**SHORT EXERCISE 1:** Convert the portion of the entries that opens with the line containing "Given: Open the Next Entry icon" and closes with the line containing "click(x=1069, y=392)" into a Markdown table with the columns Row and Line, numbering each line and omitting blank lines.

**TEXT TO READ:**
Lee has been involved in community service during her time as a student, from teaching science to kids through USC Dornsife’s Joint Educational Project to volunteering at a homeless shelter. But the writing class helped shift her perspective, as she wrote in her reflection.
“Within a week of starting this course, I was forced to reevaluate my community involvement. I always strived to ask myself, ‘How can I help? How can I make these situations better?’ rather than, ‘Why do these problems exist? Why were these programs I spend so much of my time with created in the first place?’”
A life beyond the classroom
Learning to focus on these deeper questions and the privilege of showcasing the hard work and passionate dedication exhibited by her community partner weren’t the only benefits of the class, Lee wrote.
“It was an honor being taught by the most inspirational professors — educators who don’t simply aim to teach how to write but rather teach us how to shape our perspectives as privileged college students.”
Weber agreed, praising her instructors and their teaching style.
“John and Stephanie are different than every other professor I have had at USC; they want their students’ work to be seen and read beyond the confines of the classroom,” she wrote.

**SHORT EXERCISE 2:** Extend the passage about the USC writing class and its students' community work, picking up after its final sentence.

**THE RECORDS:**
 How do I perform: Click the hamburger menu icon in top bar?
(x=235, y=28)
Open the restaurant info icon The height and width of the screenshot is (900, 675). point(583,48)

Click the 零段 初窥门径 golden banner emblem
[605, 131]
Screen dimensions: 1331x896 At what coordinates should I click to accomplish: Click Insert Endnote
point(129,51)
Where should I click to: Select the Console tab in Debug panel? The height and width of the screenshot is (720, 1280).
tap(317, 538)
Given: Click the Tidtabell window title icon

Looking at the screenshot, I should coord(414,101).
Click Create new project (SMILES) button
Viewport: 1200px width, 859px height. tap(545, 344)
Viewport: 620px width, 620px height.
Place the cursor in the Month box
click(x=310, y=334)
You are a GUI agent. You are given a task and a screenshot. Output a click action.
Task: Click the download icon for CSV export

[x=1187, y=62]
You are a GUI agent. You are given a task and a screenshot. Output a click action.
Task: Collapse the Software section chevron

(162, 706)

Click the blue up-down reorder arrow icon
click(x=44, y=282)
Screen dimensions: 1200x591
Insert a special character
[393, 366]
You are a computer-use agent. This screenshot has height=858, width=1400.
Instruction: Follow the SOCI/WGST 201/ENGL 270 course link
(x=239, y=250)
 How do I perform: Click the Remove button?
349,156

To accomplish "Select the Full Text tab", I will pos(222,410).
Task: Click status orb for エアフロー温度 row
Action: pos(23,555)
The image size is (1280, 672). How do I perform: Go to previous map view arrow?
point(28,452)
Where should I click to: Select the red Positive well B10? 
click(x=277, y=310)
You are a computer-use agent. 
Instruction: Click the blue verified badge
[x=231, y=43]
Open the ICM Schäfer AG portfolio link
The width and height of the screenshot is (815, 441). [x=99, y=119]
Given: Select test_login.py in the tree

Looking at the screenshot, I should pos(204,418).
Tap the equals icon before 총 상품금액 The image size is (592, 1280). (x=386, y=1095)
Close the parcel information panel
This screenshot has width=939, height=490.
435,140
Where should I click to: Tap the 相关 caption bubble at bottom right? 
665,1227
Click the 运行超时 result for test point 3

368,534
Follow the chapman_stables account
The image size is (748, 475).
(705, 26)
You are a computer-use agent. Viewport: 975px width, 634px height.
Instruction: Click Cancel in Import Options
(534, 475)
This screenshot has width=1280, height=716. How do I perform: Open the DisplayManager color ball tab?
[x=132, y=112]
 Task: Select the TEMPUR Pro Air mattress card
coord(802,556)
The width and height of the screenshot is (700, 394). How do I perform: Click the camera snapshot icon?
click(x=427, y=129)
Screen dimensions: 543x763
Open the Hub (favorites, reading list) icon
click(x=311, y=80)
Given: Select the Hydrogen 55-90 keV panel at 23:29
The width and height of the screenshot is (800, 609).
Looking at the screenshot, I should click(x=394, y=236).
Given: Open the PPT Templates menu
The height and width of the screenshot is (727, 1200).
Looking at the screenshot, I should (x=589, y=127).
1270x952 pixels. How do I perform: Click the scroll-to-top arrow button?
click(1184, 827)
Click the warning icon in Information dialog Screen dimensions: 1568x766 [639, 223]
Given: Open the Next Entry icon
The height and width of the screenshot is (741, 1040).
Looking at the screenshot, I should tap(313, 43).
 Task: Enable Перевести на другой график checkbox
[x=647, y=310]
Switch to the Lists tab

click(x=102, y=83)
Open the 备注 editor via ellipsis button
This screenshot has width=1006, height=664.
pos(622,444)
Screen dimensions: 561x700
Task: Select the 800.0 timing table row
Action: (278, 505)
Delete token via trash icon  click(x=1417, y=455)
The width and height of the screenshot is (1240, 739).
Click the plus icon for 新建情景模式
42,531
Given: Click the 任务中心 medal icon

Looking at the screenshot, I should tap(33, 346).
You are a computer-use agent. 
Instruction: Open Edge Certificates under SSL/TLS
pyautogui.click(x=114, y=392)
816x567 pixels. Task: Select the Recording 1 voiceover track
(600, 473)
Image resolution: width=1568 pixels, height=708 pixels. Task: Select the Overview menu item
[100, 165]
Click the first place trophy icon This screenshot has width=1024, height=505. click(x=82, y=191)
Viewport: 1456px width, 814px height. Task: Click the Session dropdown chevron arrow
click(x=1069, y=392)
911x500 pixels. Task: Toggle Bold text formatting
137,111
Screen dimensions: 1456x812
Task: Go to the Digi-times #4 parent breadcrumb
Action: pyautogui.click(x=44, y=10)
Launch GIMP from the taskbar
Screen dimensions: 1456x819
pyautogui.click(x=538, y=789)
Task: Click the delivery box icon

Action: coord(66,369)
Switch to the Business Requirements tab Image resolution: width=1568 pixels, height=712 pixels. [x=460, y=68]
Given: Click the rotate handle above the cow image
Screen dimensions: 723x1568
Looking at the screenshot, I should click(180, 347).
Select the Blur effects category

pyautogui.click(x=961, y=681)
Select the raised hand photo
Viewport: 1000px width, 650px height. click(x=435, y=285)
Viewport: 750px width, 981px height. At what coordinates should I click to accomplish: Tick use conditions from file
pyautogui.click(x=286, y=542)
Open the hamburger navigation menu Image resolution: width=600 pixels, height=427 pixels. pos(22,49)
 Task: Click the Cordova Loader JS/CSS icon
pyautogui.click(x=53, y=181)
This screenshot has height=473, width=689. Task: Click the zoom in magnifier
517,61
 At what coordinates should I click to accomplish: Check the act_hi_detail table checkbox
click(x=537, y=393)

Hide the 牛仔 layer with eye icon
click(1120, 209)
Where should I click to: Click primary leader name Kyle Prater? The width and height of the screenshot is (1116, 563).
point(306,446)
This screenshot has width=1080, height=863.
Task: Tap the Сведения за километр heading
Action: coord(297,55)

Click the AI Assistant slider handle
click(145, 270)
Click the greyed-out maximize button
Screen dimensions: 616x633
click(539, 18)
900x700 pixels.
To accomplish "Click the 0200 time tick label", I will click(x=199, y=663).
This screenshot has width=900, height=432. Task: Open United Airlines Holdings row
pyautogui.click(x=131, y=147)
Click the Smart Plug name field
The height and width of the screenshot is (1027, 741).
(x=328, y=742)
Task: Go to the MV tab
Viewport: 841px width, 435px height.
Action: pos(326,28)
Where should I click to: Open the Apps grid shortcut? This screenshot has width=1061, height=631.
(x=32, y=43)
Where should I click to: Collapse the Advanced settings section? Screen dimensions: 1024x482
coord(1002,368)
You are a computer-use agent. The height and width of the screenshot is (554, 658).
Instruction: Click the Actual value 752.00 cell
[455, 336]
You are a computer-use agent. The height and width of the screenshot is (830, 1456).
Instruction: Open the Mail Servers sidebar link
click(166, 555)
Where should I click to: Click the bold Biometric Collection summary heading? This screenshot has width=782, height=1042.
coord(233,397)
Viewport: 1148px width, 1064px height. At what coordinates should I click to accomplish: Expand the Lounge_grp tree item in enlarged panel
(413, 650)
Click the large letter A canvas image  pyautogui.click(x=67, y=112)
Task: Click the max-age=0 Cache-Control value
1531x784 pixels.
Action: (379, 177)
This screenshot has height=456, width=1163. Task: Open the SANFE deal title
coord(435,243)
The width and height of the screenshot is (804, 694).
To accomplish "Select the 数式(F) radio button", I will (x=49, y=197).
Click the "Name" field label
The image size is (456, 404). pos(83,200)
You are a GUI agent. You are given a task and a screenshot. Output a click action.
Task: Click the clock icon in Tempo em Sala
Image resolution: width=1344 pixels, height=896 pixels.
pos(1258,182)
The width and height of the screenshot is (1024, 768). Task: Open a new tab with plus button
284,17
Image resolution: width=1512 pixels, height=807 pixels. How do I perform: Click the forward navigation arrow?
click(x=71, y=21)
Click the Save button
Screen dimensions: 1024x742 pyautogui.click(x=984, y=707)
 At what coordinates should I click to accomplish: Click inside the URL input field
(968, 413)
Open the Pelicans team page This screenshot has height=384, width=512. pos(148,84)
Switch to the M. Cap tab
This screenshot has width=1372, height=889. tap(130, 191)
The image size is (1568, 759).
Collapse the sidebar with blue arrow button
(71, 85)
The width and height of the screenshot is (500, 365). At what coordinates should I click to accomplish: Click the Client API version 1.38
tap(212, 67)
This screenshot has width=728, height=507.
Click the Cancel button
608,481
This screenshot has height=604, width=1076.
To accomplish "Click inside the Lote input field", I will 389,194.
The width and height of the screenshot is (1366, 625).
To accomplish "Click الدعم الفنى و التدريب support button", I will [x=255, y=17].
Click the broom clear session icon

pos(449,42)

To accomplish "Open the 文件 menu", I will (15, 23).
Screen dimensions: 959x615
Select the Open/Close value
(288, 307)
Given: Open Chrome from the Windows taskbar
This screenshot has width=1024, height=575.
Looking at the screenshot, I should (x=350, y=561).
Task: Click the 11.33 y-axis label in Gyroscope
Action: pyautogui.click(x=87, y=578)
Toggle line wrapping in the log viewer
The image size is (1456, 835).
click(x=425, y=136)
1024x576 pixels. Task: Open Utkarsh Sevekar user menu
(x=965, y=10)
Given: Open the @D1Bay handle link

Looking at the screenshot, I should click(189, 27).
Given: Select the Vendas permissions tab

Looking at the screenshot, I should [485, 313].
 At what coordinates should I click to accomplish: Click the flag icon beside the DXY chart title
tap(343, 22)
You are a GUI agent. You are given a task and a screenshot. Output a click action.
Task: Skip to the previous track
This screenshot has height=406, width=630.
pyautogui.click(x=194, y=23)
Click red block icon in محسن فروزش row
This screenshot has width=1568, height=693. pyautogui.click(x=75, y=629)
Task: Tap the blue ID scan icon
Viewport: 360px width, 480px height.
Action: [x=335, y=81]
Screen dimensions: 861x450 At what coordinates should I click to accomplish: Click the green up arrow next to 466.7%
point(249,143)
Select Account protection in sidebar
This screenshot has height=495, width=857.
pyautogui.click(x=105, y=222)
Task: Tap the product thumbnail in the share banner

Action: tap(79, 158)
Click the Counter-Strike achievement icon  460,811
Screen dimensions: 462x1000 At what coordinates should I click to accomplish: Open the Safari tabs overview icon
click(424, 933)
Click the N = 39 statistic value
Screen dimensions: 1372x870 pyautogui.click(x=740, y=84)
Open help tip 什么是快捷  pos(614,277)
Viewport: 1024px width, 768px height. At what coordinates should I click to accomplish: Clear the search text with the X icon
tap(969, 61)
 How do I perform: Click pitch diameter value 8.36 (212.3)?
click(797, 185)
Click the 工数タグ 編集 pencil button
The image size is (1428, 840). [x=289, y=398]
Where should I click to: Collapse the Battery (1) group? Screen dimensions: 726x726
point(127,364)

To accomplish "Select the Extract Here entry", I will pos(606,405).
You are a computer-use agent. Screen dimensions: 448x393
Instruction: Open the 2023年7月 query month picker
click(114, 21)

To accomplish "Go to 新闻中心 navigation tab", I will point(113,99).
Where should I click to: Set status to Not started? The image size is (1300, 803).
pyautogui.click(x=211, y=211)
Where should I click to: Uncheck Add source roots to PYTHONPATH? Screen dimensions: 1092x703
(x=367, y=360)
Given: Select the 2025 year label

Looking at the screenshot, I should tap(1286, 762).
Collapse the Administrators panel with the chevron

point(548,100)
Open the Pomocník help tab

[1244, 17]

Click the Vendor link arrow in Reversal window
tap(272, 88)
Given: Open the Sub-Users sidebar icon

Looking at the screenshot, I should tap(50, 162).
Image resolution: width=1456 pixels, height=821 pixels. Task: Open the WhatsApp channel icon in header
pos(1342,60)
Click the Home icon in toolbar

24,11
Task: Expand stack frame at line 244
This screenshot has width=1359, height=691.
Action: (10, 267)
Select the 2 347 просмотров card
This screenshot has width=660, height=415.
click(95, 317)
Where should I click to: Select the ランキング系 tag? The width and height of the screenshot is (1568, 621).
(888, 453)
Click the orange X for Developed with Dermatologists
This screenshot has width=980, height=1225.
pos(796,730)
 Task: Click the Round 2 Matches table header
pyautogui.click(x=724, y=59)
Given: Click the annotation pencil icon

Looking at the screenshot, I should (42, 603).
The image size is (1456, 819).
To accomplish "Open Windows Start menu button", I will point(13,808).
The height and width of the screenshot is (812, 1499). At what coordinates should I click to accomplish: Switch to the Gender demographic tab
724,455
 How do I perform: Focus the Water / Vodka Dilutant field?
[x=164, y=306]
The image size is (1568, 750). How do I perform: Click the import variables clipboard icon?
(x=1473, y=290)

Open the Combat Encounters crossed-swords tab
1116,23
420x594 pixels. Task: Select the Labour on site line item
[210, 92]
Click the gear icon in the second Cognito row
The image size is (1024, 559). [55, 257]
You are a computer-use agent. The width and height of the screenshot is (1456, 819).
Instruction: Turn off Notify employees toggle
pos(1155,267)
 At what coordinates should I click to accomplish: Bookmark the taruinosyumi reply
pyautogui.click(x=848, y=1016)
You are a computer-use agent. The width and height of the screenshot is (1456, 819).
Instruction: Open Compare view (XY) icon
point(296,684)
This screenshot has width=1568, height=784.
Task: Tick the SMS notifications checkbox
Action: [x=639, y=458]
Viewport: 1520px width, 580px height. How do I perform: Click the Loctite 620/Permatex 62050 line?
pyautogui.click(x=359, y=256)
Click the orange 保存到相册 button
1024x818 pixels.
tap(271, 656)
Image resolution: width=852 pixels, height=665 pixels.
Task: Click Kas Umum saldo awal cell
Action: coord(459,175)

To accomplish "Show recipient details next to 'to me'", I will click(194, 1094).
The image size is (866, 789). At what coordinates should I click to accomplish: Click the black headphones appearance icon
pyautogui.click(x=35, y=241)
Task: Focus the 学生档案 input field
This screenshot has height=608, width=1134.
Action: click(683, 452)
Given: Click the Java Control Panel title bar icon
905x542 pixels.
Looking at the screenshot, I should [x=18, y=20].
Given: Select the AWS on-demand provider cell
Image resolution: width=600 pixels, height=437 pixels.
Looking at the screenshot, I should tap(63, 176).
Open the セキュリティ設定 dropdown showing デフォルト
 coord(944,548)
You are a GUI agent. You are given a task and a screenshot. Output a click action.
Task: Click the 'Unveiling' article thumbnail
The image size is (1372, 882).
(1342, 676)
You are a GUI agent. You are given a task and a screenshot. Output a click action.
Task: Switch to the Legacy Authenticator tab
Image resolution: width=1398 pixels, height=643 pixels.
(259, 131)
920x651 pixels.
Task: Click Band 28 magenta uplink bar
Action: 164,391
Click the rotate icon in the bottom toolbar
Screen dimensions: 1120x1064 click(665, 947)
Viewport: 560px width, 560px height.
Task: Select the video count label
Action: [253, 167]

**WRITTEN REPLY 1:**
| Row | Line |
|---|---|
| 1 | Given: Open the Next Entry icon |
| 2 | The height and width of the screenshot is (741, 1040). |
| 3 | Looking at the screenshot, I should tap(313, 43). |
| 4 |  Task: Enable Перевести на другой график checkbox |
| 5 | [x=647, y=310] |
| 6 | Switch to the Lists tab |
| 7 | click(x=102, y=83) |
| 8 | Open the 备注 editor via ellipsis button |
| 9 | This screenshot has width=1006, height=664. |
| 10 | pos(622,444) |
| 11 | Screen dimensions: 561x700 |
| 12 | Task: Select the 800.0 timing table row |
| 13 | Action: (278, 505) |
| 14 | Delete token via trash icon  click(x=1417, y=455) |
| 15 | The width and height of the screenshot is (1240, 739). |
| 16 | Click the plus icon for 新建情景模式 |
| 17 | 42,531 |
| 18 | Given: Click the 任务中心 medal icon |
| 19 | Looking at the screenshot, I should tap(33, 346). |
| 20 | You are a computer-use agent.  |
| 21 | Instruction: Open Edge Certificates under SSL/TLS |
| 22 | pyautogui.click(x=114, y=392) |
| 23 | 816x567 pixels. Task: Select the Recording 1 voiceover track |
| 24 | (600, 473) |
| 25 | Image resolution: width=1568 pixels, height=708 pixels. Task: Select the Overview menu item |
| 26 | [100, 165] |
| 27 | Click the first place trophy icon This screenshot has width=1024, height=505. click(x=82, y=191) |
| 28 | Viewport: 1456px width, 814px height. Task: Click the Session dropdown chevron arrow |
| 29 | click(x=1069, y=392) |

**WRITTEN REPLY 2:**
Students were encouraged to share their class work with family and friends, and even to submit their final documentary projects to festivals and newspapers. Many did so.
“For the first time in my college career,” Weber wrote, “I have felt that my classwork is valuable and useful, and that I have the potential to produce a piece of writing or a project that could make a positive difference in my community.”
Even the professors were affected by the experiences of their students.
“Not only are our community partners extraordinary, but so are the students who take this class,” Murray said. “They work so hard to make these collaborations succeed. It’s really the sort of experience — for all of us, I think — that reinforces our beliefs about the value of human connection.”